Posted: Dec 10, 2017 4:15 pm
by Matthew Shute
SpeedOfSound wrote:You get a lot of shit here and sometimes our fellows don't notice when you have come up with something worthy.


If only you could have the final say on what's "worthy" around here, eh, SoS? ;) I doubt that a selfless hive-consciousness is ever supposed to work like that, on paper at least. In practice, when it comes to humans, someone usually decides that the proles are less a hive and more a herd or a flock in need of a shepherd. Surreptitious, I guess borrowing from E. O. Wilson, points out: we're not ants, and whenever humans try to act like ants, it's not long before the cracks start to show in the veneer. Ants themselves might seem a relatively "selfless" bunch, an individual ant not counting for much on its own; but you might also reflect that, if there's a lack of self-identification among ants, this isn't accompanied any lack of brutal ant-conflict, so jamest's "rot" remains. What's the next ontological error, then? Nest identification?

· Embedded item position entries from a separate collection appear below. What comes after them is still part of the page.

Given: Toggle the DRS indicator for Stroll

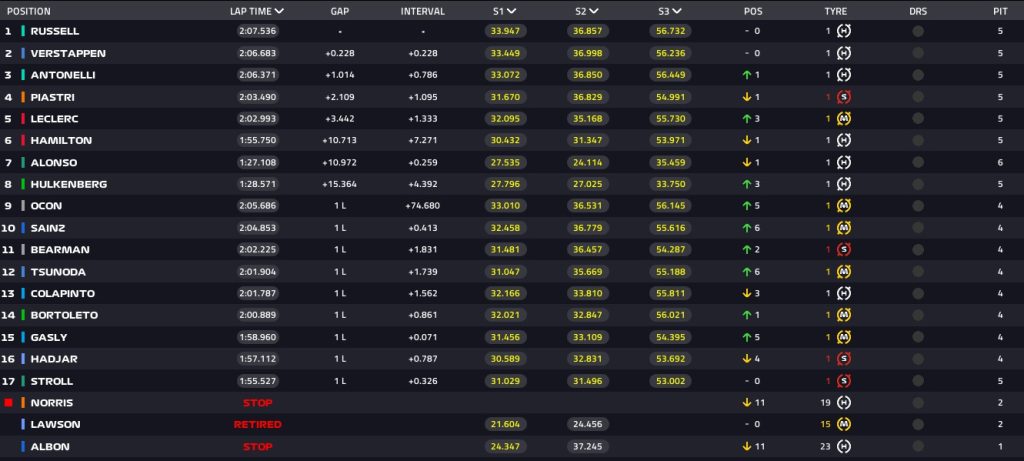Looking at the screenshot, I should (917, 381).
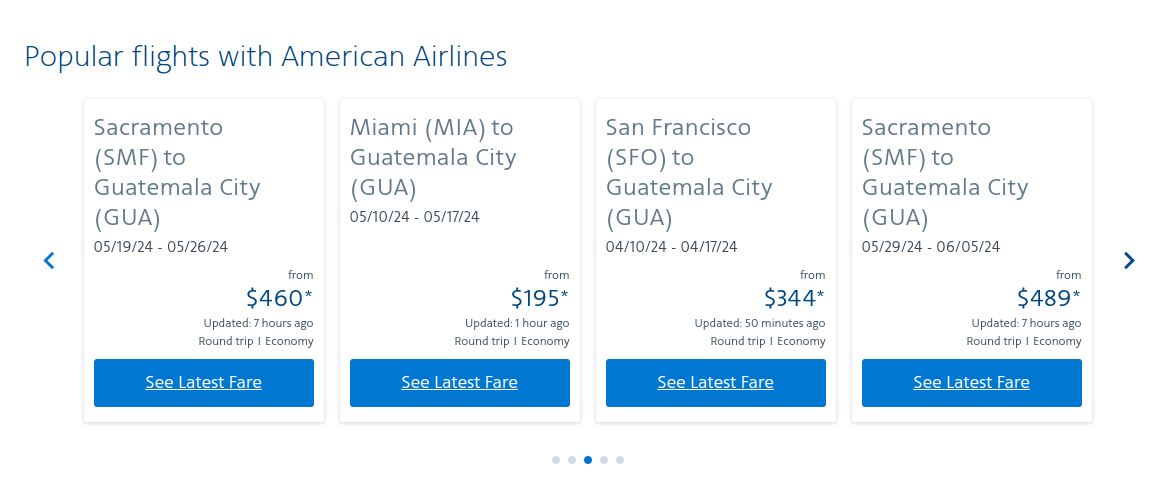See latest fare for $489 Sacramento flight

click(x=972, y=383)
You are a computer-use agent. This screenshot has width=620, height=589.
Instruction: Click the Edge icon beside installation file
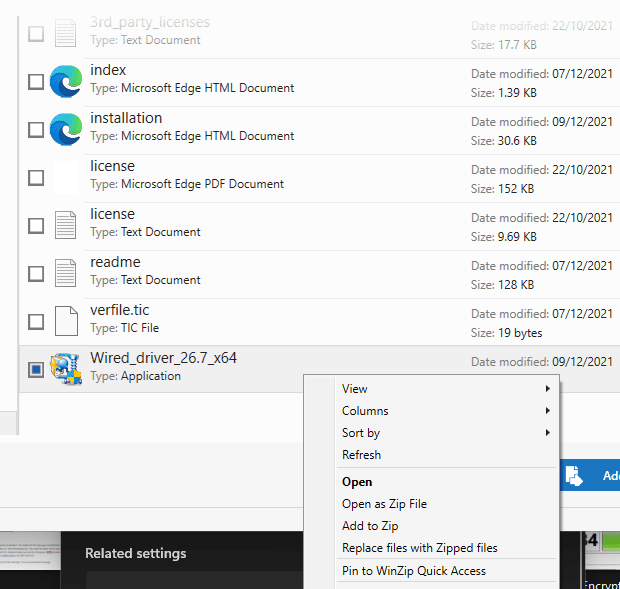[x=66, y=129]
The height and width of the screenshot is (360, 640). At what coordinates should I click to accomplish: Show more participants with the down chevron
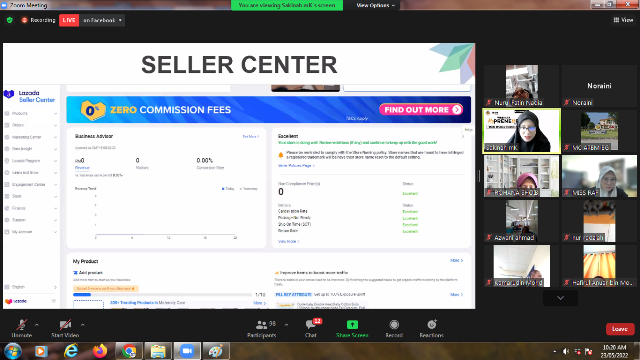coord(560,298)
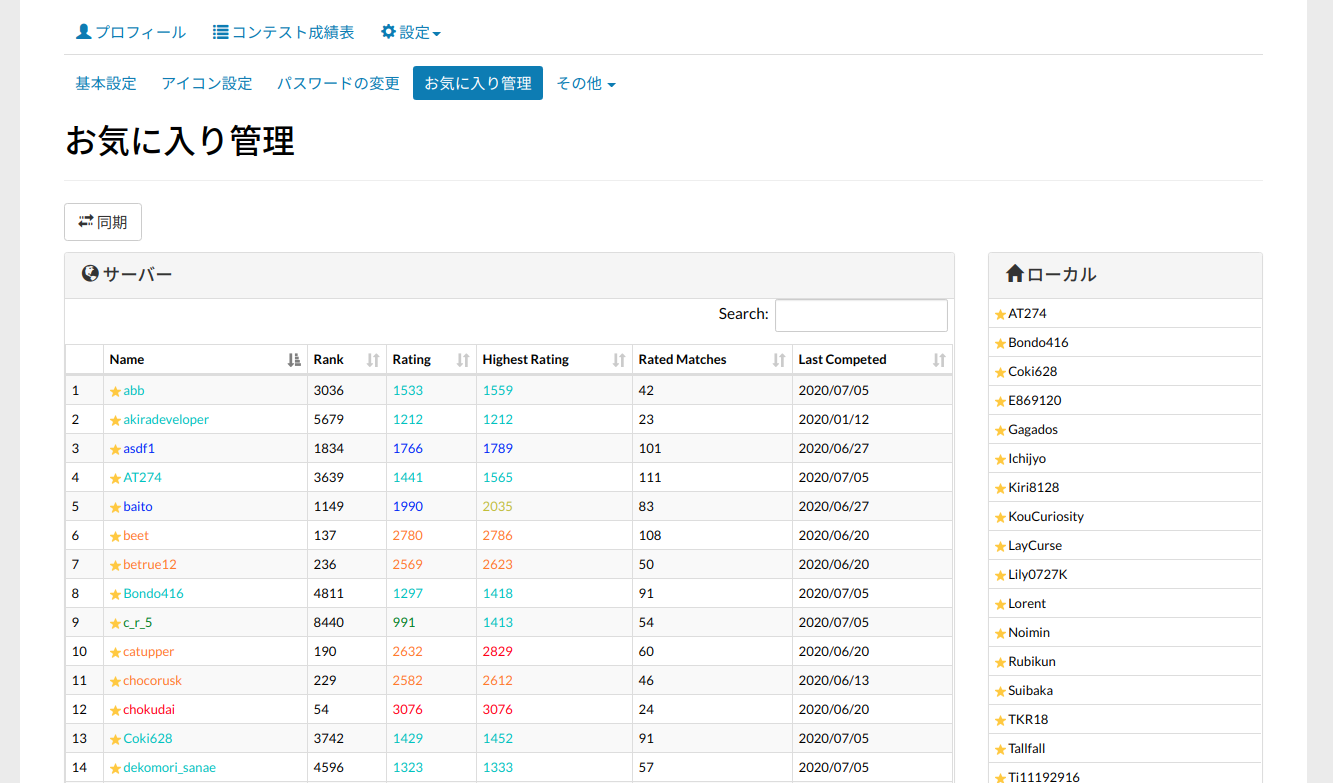This screenshot has width=1333, height=783.
Task: Click the Search input field
Action: click(861, 315)
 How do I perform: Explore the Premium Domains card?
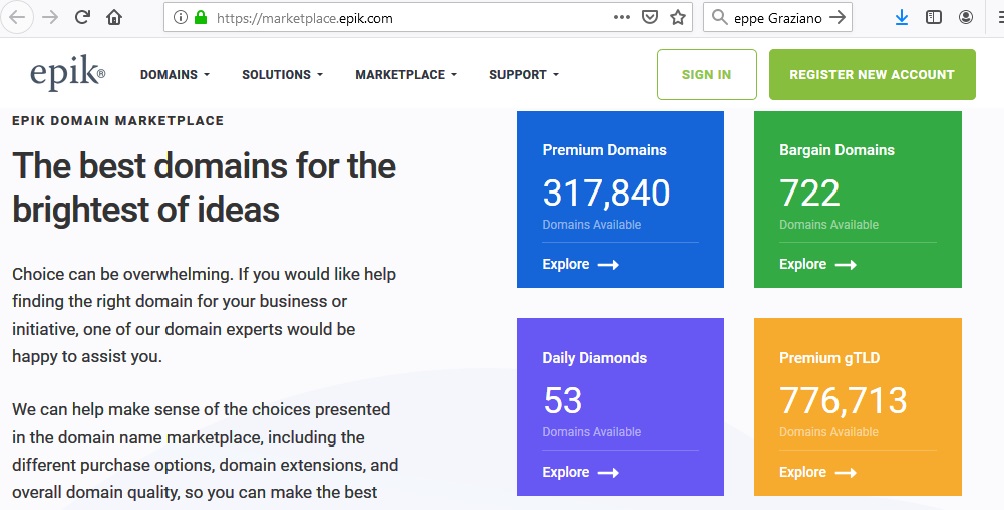580,265
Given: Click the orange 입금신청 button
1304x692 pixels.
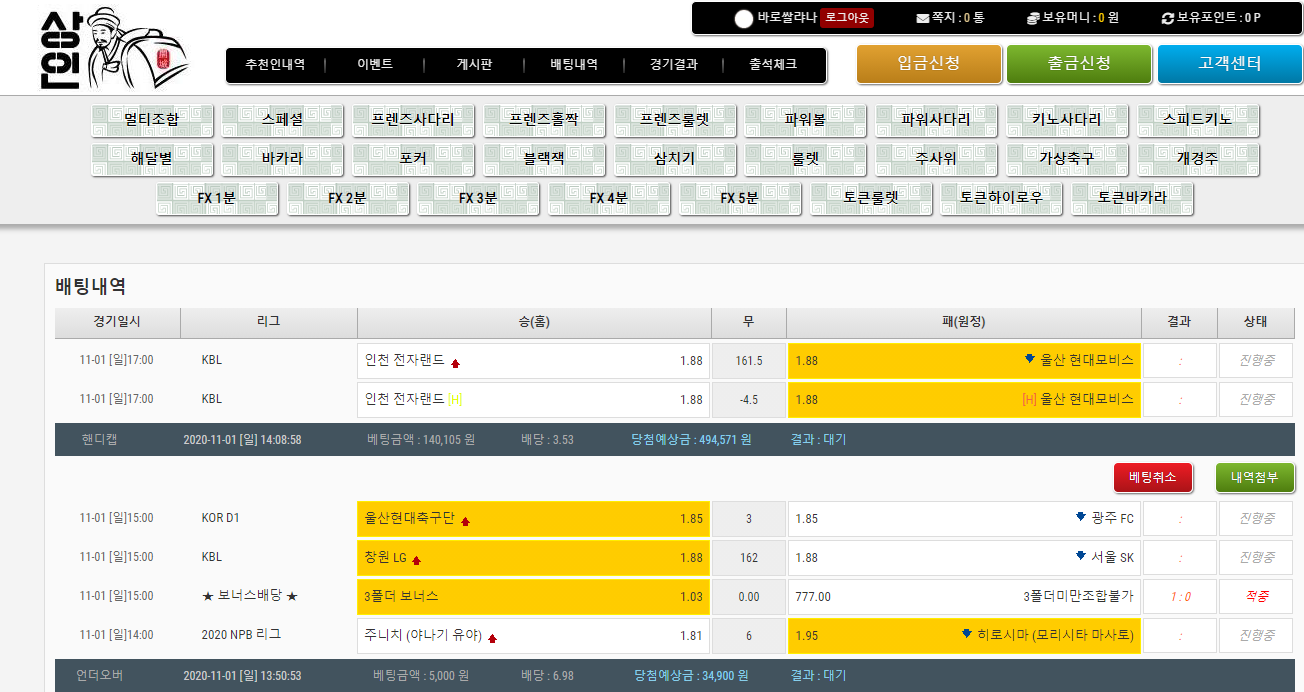Looking at the screenshot, I should click(x=929, y=64).
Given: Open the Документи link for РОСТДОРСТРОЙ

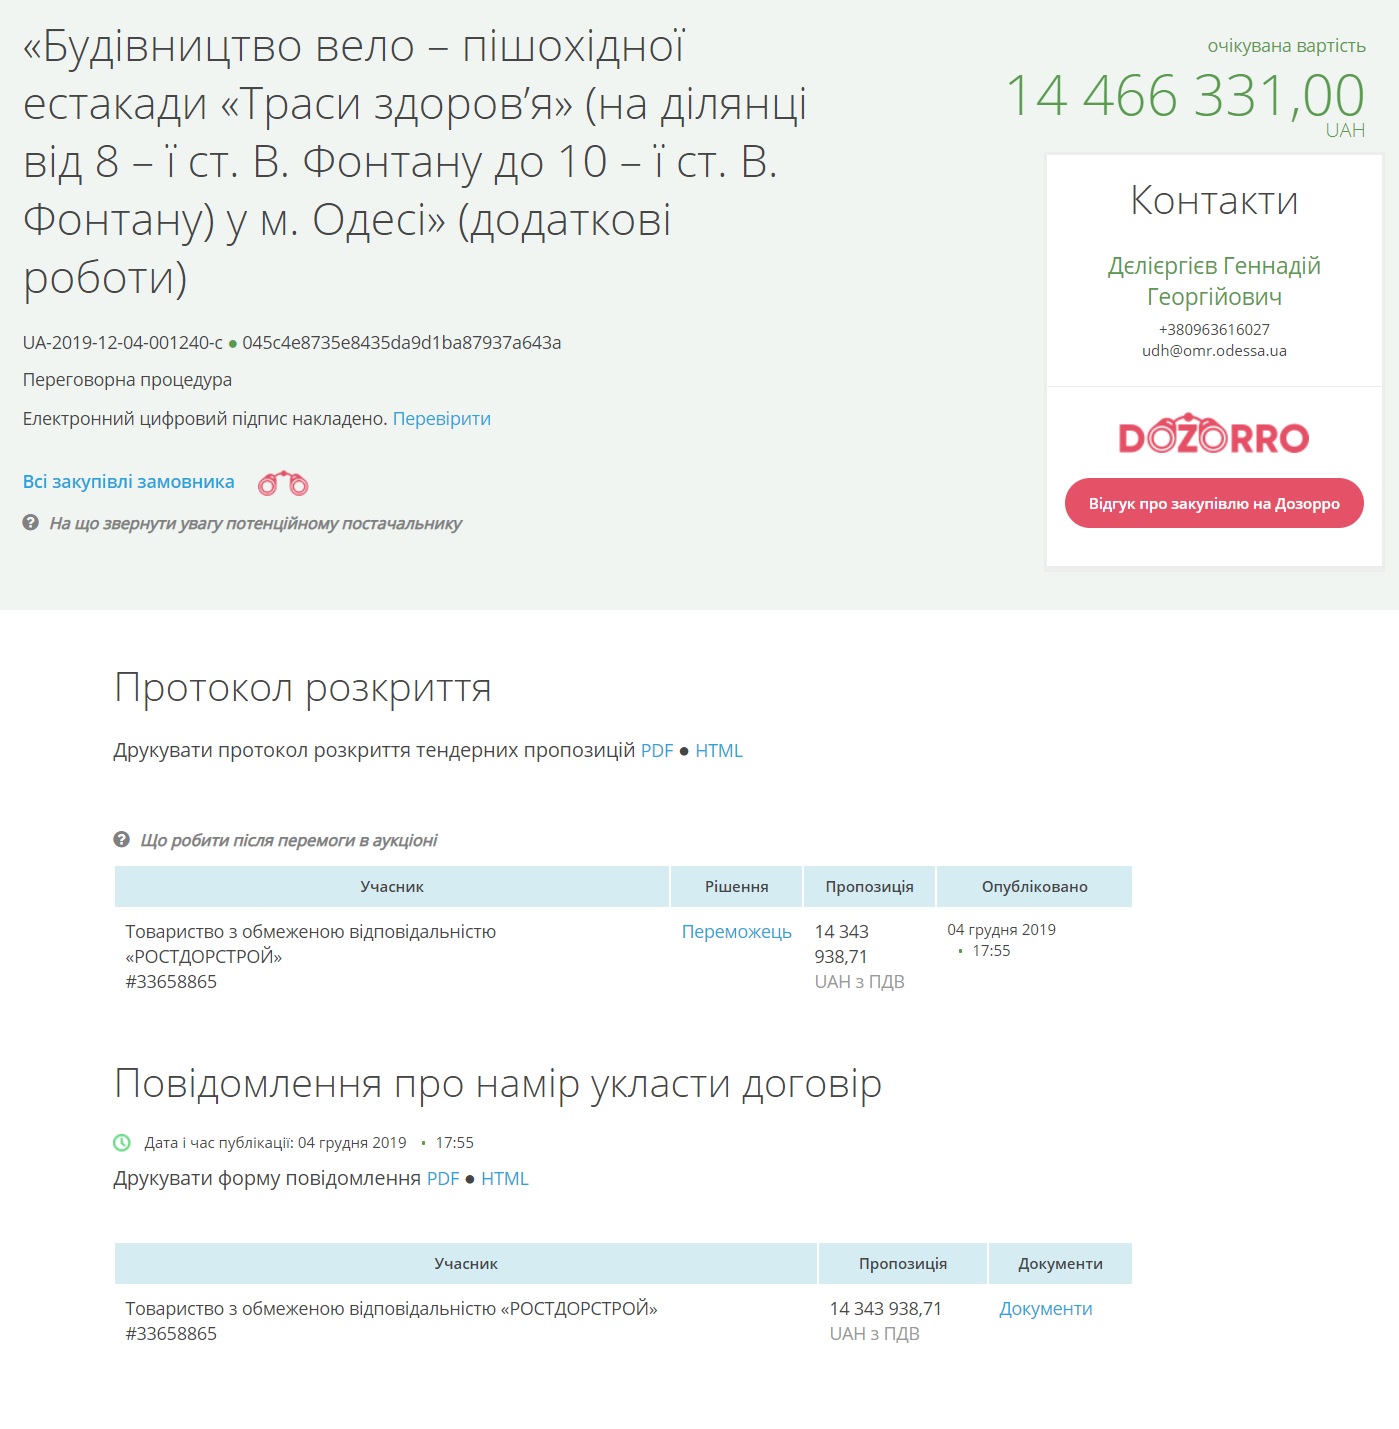Looking at the screenshot, I should [x=1045, y=1309].
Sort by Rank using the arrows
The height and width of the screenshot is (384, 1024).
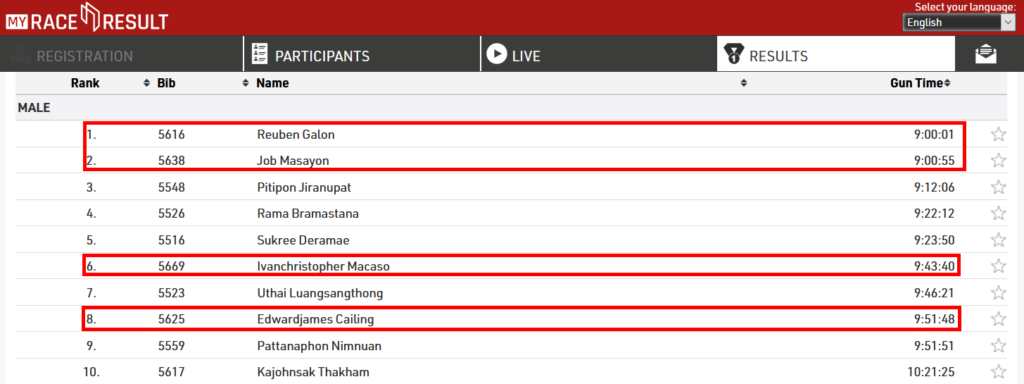[x=146, y=84]
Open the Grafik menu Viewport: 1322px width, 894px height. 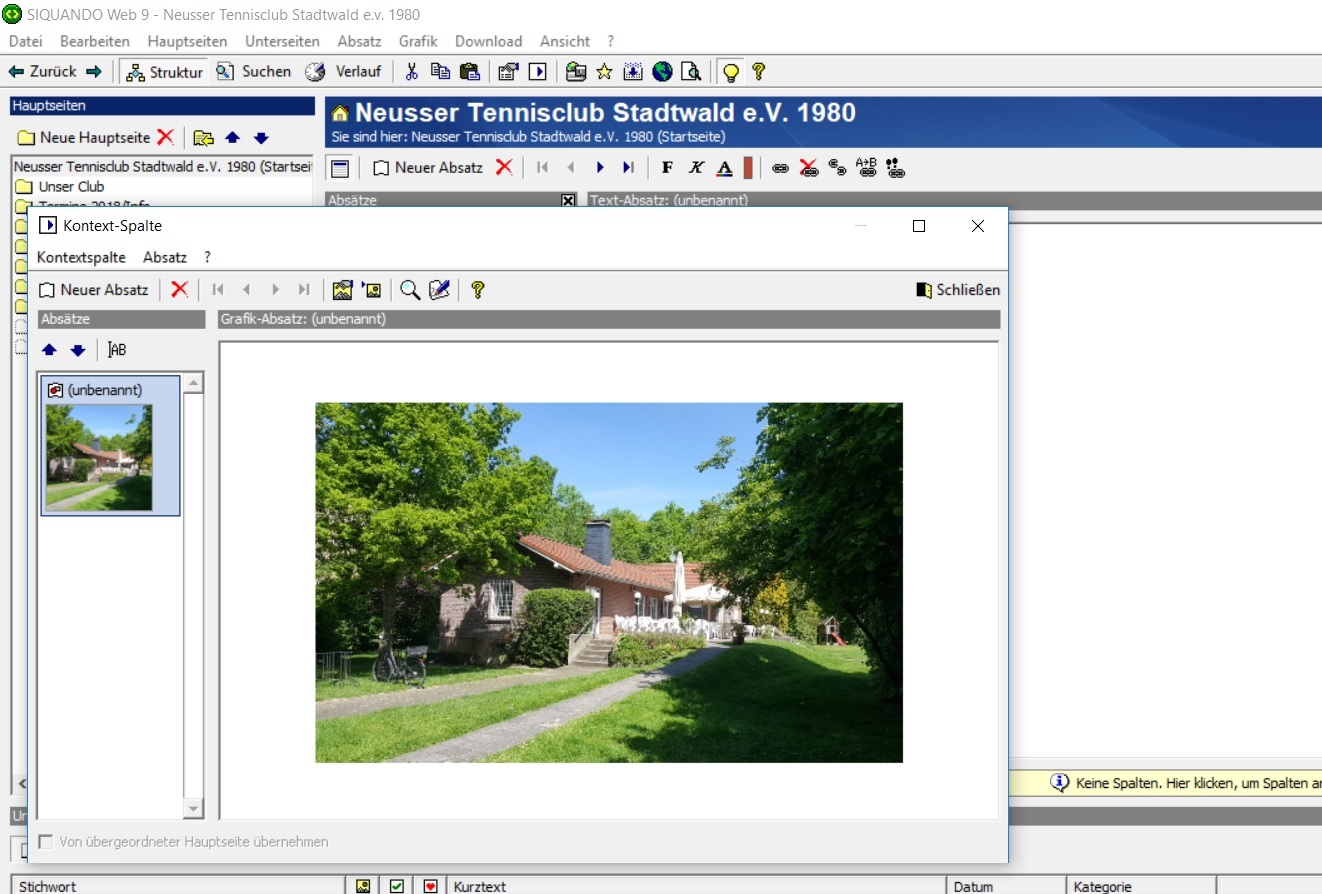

You recently got through telling BWE that an unmet demand to delineate the boundaries of trees doesn't abolish trees: you can still identify a tree when you see one. But now you seem to think that jamest has addressed some profound error, or one that was worth addressing, since he's noticed that if you open someone's head you won't find a little homunculus in there, pulling levers. SoS's brain thinking about SoS's brain, and the way it is distinct from, say, jamest's brain: this will necessarily involve a bit of self-identification on the part of SoS's brain, will it not?